A physics professor pushes a cart of demonstration equipment to a lecture hall, as seen in [link] . Her mass is 65.0 kg, the cart’s is 12.0 kg, and the equipment’s is 7.0 kg. Calculate the acceleration produced when the professor exerts a backward force of 150 N on the floor. All forces opposing the motion, such as friction on the cart’s wheels and air resistance, total 24.0 N.

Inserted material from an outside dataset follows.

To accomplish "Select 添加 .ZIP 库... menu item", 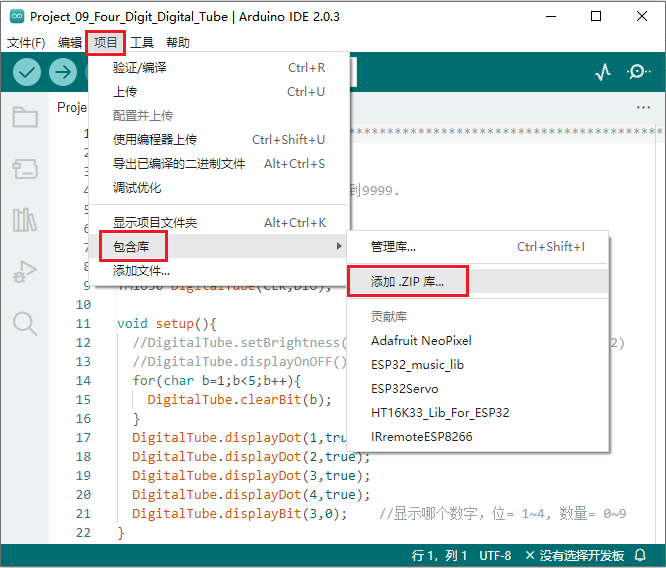I will pyautogui.click(x=407, y=282).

A professor is pushing a cart of demonstration equipment. Two systems are labeled in the figure. System one includes both the professor and cart, and system two only has the cart. She is exerting some force F sub prof toward the right, shown by a vector arrow, and the cart is also pushing her with the same magnitude of force directed toward the left, shown by a vector F sub cart, having same length as F sub prof. The friction force small f is shown by a vector arrow pointing left acting between the wheels of the cart and the floor. The professor is pushing the floor with her feet with a force F sub foot toward the left, shown by a vector arrow. The floor is pushing her feet with a force that has the same magnitude, F sub floor, shown by a vector arrow pointing right that has the same length as the vector F sub foot. A free-body diagram is also shown. For system one, friction force acting toward the left is shown by a vector arrow having a small length, and the force F sub floor is acting toward the right, shown by a vector arrow larger than the length of vector f. In system two, friction force represented by a short vector small f acts toward the left and another vector F sub prof is represented by a vector arrow toward the right. F sub prof is longer than small f. — A professor pushes a cart of demonstration equipment. The lengths of the arrows are proportional to the magnitudes of the forces (except for $f$ , since it is too small to draw to scale). Different questions are asked in each example; thus, the system of interest must be defined differently for each. System 1 is appropriate for [link] , since it asks for the acceleration of the entire group of objects. Only $F_{floor}$ and $f$ are external forces acting on System 1 along the line of motion. All other forces either cancel or act on the outside world. System 2 is chosen for this example so that $F_{prof}$ will be an external force and enter into Newton’s second law. Note that the free-body diagrams, which allow us to apply Newton’s second law, vary with the system chosen.

Strategy

Since they accelerate as a unit, we define the system to be the professor, cart, and equipment. This is System 1 in [link] . The professor pushes backward with a force $F_{foot}$ of 150 N. According to Newton’s third law, the floor exerts a forward reaction force $F_{floor}$ of 150 N on System 1. Because all motion is horizontal, we can assume there is no net force in the vertical direction. The problem is therefore one-dimensional along the horizontal direction. As noted, $f$ opposes the motion and is thus in the opposite direction of $F_{floor}$ . Note that we do not include the forces $F_{prof}$ or $F_{cart}$ because these are internal forces, and we do not include $F_{foot}$ because it acts on the floor, not on the system. There are no other significant forces acting on System 1. If the net external force can be found from all this information, we can use Newton’s second law to find the acceleration as requested. See the free-body diagram in the figure.

Solution

Newton’s second law is given by

a = \frac{F_{net}}{m} .

The net external force on System 1 is deduced from [link] and the discussion above to be

F_{net} = F_{floor} - f = 150 N - 24 . 0 N = 126 N .

The mass of System 1 is

m = (65 . 0 + 12 . 0 + 7 . 0) kg = 84 kg .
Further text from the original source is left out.